Going Gets Tough — Gone Shopping

Fear tends to manifest itself much more quickly than greed, so volatile markets tend to be on the downside. In up markets, volatility tends to gradually decline. — Philip Roth

Today is National Waffle Day.

And did the markets ever waffle. Although our focus is always on individual stocks, it was hard to ignore that the Dow Jones Industrial Average toppled from 16459.75 to 15370.33 at the open — a plummet of 6.6% before most people finished their morning coffee.

Apple (AAPL) opened at 105.76 and dropped to 92.00 — a swoon of 13.0% in a matter of minutes.

As we complete the update of our weekly batch, we’ll present a roll call of high-quality study candidates that could be worthy of pouncing — as the wafflers waffle. Our investing friends don’t let friends waffle because volatile markets often deliver out-sized opportunities.

Stocks to Study In A Volatile Market

We set a limit of Quality Ranking > 90 so that we’d be looking at only the excellent companies in our database — only those companies falling in the top decile of all companies based on ranking of financial strength, earnings consistency and relative growth forecast and profitability vs. peers/competitors.

There are number of reasons for this.
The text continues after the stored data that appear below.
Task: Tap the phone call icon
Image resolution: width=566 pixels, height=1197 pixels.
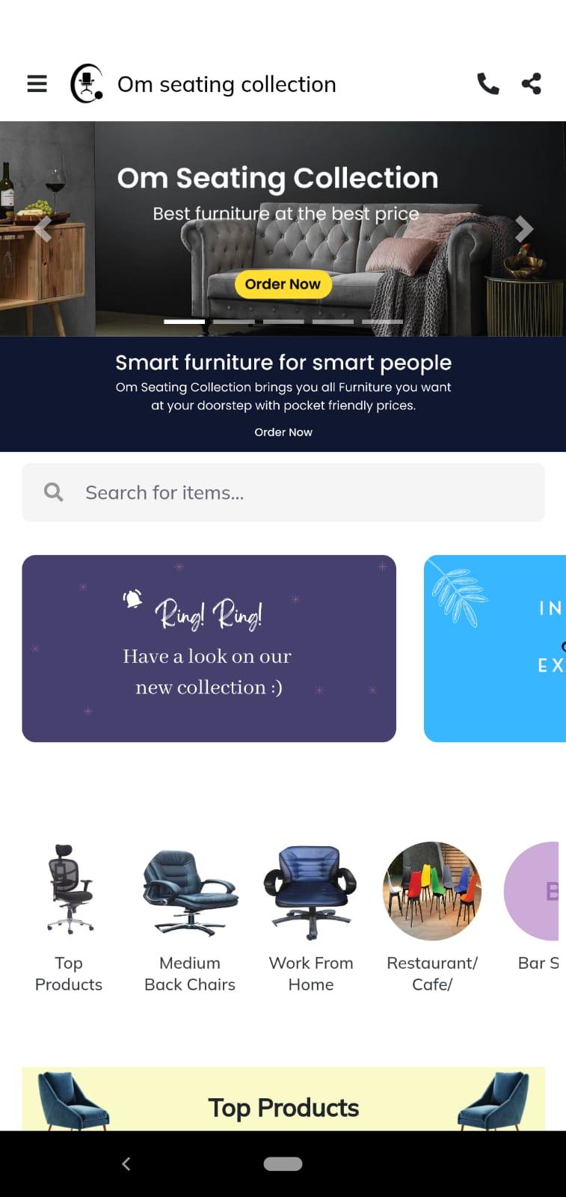Action: click(x=487, y=84)
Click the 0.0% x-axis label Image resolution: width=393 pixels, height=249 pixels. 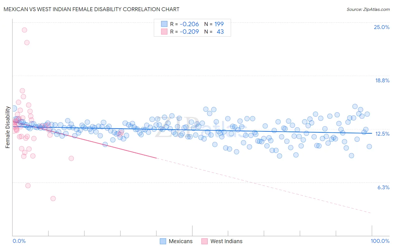[x=19, y=241]
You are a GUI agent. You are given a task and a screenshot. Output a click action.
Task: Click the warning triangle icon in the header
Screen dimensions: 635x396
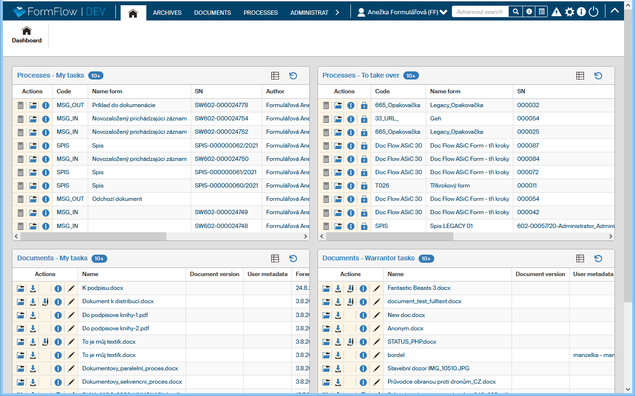(556, 12)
If the correction deepens, it’s likely that the highest-quality companies will suffer smaller price drops. High company quality can be a life insurance policy. This is particularly true for companies with thin (low) profit margins if recessionary conditions develop. For poor quality companies, recessions can be fatal. (For more on this subject, review the high quality discussion of Arnold Bernhard’s 1958 Best Companies that we covered last year.)
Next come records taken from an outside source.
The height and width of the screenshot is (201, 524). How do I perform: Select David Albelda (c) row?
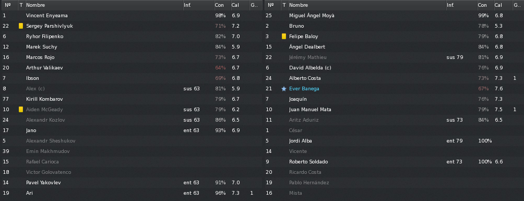pos(395,67)
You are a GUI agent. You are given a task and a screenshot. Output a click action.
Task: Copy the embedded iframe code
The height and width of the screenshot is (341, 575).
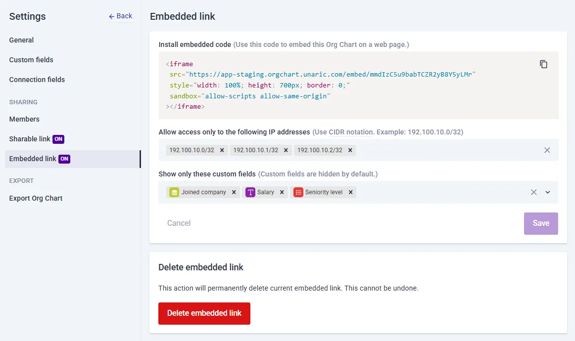click(x=543, y=64)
Volatile markets can create opportunity because frankly, average investors do stupid things.

When asked, I’ve been urging young assertive investors with understanding and risk tolerance to shop assertively. One friend bought Apple (AAPL) in the low $90s this morning. One of our favorite market barometers ($USHL) has now entered “yellow light” cautionary territory and for those thinking capital preservation, it could make sense to convert lower-quality companies and/or low return forecasts to cash just in case we get another 25-40% price drop. Raising cash equivalents isn’t done so much for defensive purposes — because the swoon could stabilize and the secular bull market could trudge on. It really could be a situation of building reserves to take advantage of future opportunities.

  • Cognizant Technology (CTSH) — Highest MANIFEST Rank
  • Fresh Market (TFM) — Highest MANIFEST Projected Annual Return
  • Joy Global (JOY) — Highest Low Return Forecast (VL)
  • Joy Global (JOY) — Lowest P/FV (Morningstar)
  • Fresh Market (TFM) — Lowest P/FV (S&P)
  • Joy Global (JOY) — Best 1-Yr Outlook (ACE)
  • Baidu (BIDU) — Best 1-Yr Outlook (S&P)
  • Apple (AAPL) — Best 1-Yr Outlook (GS)

Note: The price targets from Goldman Sachs are from public releases and represent a partial sample. The price target is logged as of the most recent public analyst report. Although every effort is made to keep this information as current as possible, some of the ratings may not reflect more recent research and updates.